Lx reclusx, al nostro arrivo, hanno fatto delle battiture, sventolato le fiammelle degli accendini, urlato dei cori, provato ad interagire con lx solidalx.

“A cu’ ciccàti?”> – sono le parole che unx ha urlato dalla finestra. Significa “chi cercate?”. Si stava preoccupando di capire chi in caso andare a chiamare, pensando che i nostri cori fossero rivolti solo a quel qualcunx.

Ci piacerebbe abbracciarlx, per ringraziarlx della solidarietà e dell’umanità del suo gesto, per dirgli che non eravamo lì per qualcunx, ma per ognunx di loro, eravamo lì per lxi, per tuttx.

Ci siamo lasciatx con dellx compagnx che urlavano “torneremo”, siamo sicurx che sarà così.

Anche per questo ci vediamo il 15/04 a Piazza Castello: per immaginare e costruire solidarietà per tuttx lx reclusx, dalle carceri ai CPR!

MORTE ALLO STATO
MORTE ALLO STATO DI POLIZIA
MORTE ALLO STATO DI GUERRA

CPR BARI PALESE: “TRASFERIMENTI” E RIVOLTE

Diffondiamo

Ieri Sabato 12 Aprile alle 20.00 circa, un “trasferimento” di 7/8 persone ha scatenato la reazione dei reclusi e di chi stava venendo “trasferito”. Quest’ultimi hanno cercato di resistere, facendo scoppiare una rivolta (non sappiamo l’entità, ma chi ci ha raccontato parla di “tanta polizia”) e qualcuno è anche salito sui tetti, il tutto sedato dopo un ora abbondante dalle guardie maledette.

Chi ci ha raccontato quanto successo parla di trasferimenti verso l’Albania, anche se sappiamo dai media che questi trasferimenti sono avvenuti venerdì con poca trasparenza e con i giornali che riportavano ognunx ciò che voleva. Abbiamo provato a far uscire sui giornali locali la notizia, abbiamo provato a far uscire i soprusi e la violenza fuori dalle mura del Cpr e oltre Viale Europa nel modo più democratico possibile (e di questo ce ne vergognamo) attraverso l’informazione.

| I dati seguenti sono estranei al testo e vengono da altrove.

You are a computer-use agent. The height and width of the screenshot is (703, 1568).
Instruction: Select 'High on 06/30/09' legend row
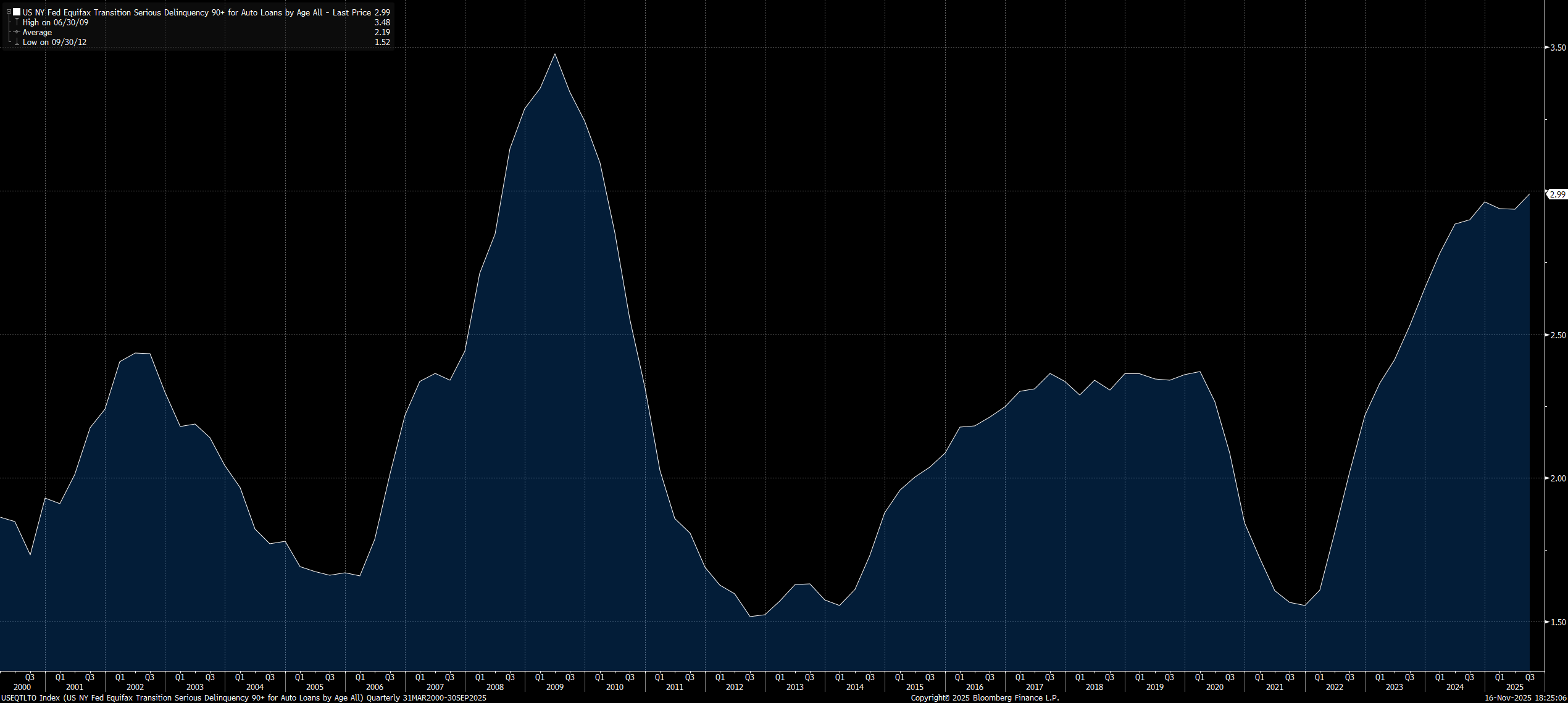56,22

Ma sappiamo benissimo che certi temi non vendono quanto altri o peggio ancora certi temi è meglio non toccarli, e quindi tra chi doveva chiedere in redazione e chi aveva la programmazione piena non una parola è stata pubblicata stamattina su ciò che è successo ieri, nessunx giornalista curioso si è spinto oltre ciò che gli è arrivato all’orecchio d’altronde i Cpr sui giornali Baresi ci finiscono solo se una bomba carta sfonda la porta del municipio. E allora speriamo che qualcunx avverti così la stampa della prossima rivolta.